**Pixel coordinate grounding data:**
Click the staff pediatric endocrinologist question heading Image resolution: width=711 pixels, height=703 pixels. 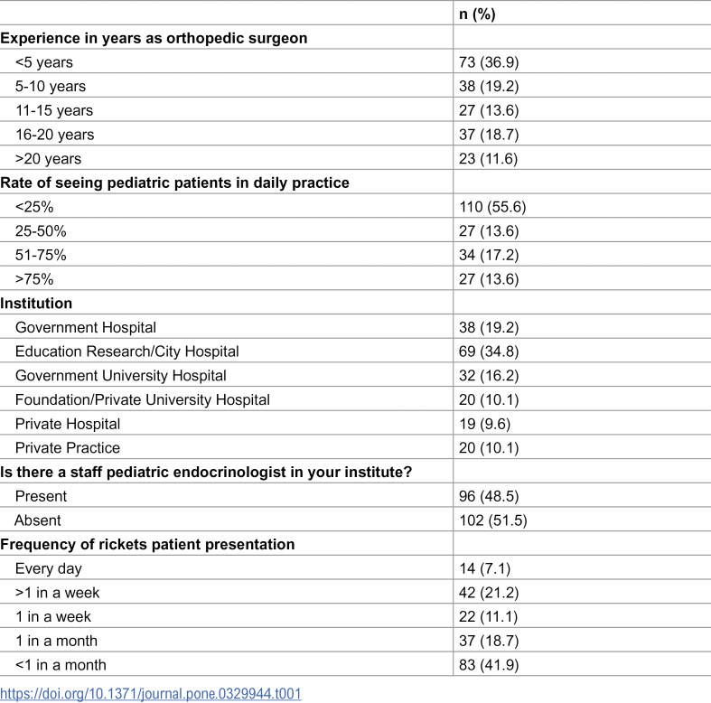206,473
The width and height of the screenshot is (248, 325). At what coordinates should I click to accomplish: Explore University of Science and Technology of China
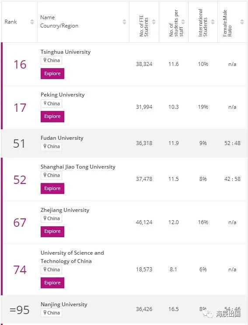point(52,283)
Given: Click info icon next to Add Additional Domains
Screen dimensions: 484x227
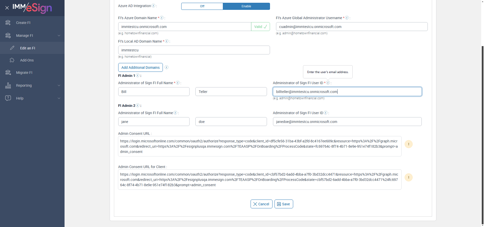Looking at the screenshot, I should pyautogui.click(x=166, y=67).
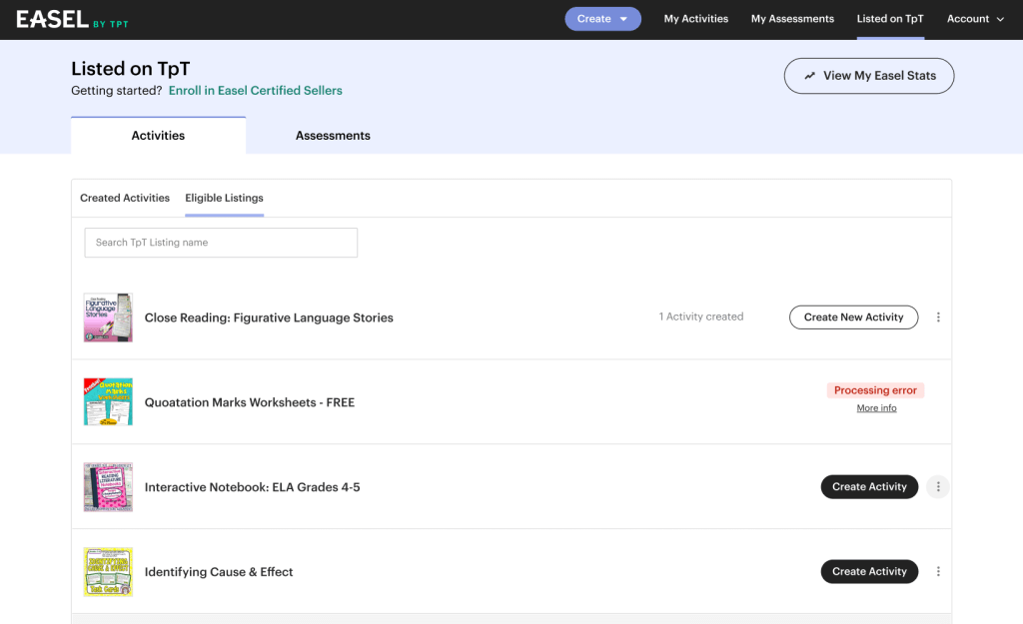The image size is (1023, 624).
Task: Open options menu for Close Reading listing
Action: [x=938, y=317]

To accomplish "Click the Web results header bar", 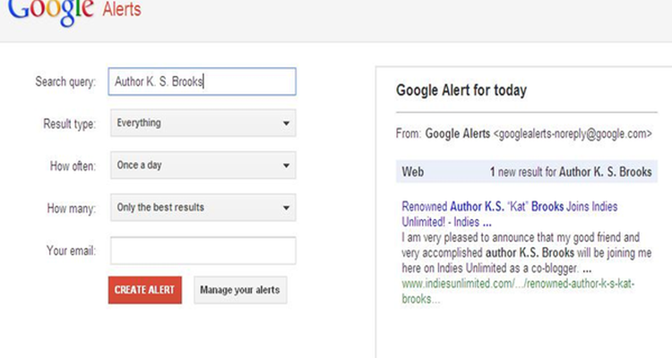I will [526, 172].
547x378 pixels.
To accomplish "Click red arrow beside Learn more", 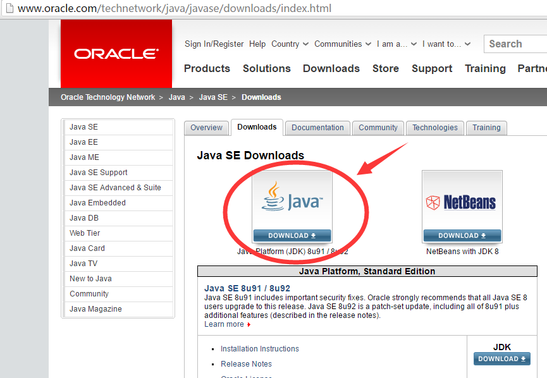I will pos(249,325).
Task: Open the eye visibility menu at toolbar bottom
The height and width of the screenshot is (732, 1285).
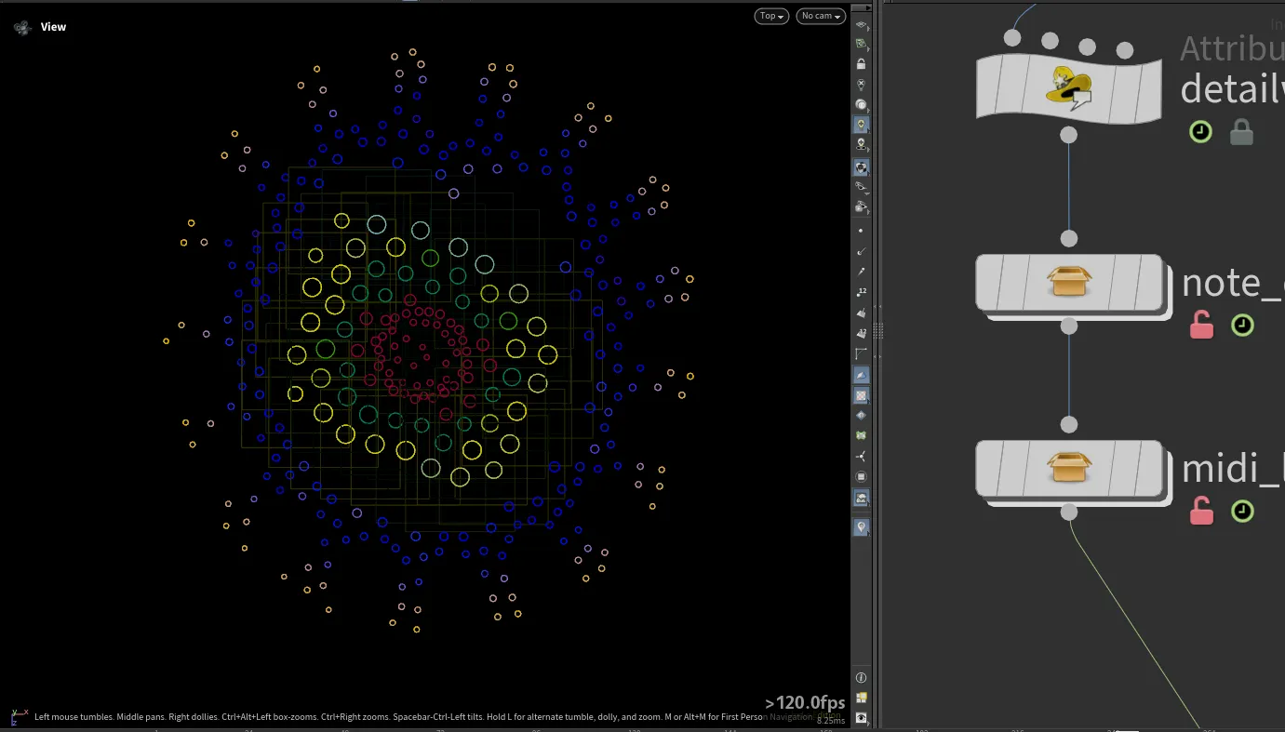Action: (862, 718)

**ABOUT THIS EXERCISE:**
A word-for-word copy is required of the lines above from the line with "The height and" through the last line of the data; no other lines and no pictures belong in it.

**SOLVED EXERCISE:**
The height and width of the screenshot is (732, 1285).
Action: (862, 718)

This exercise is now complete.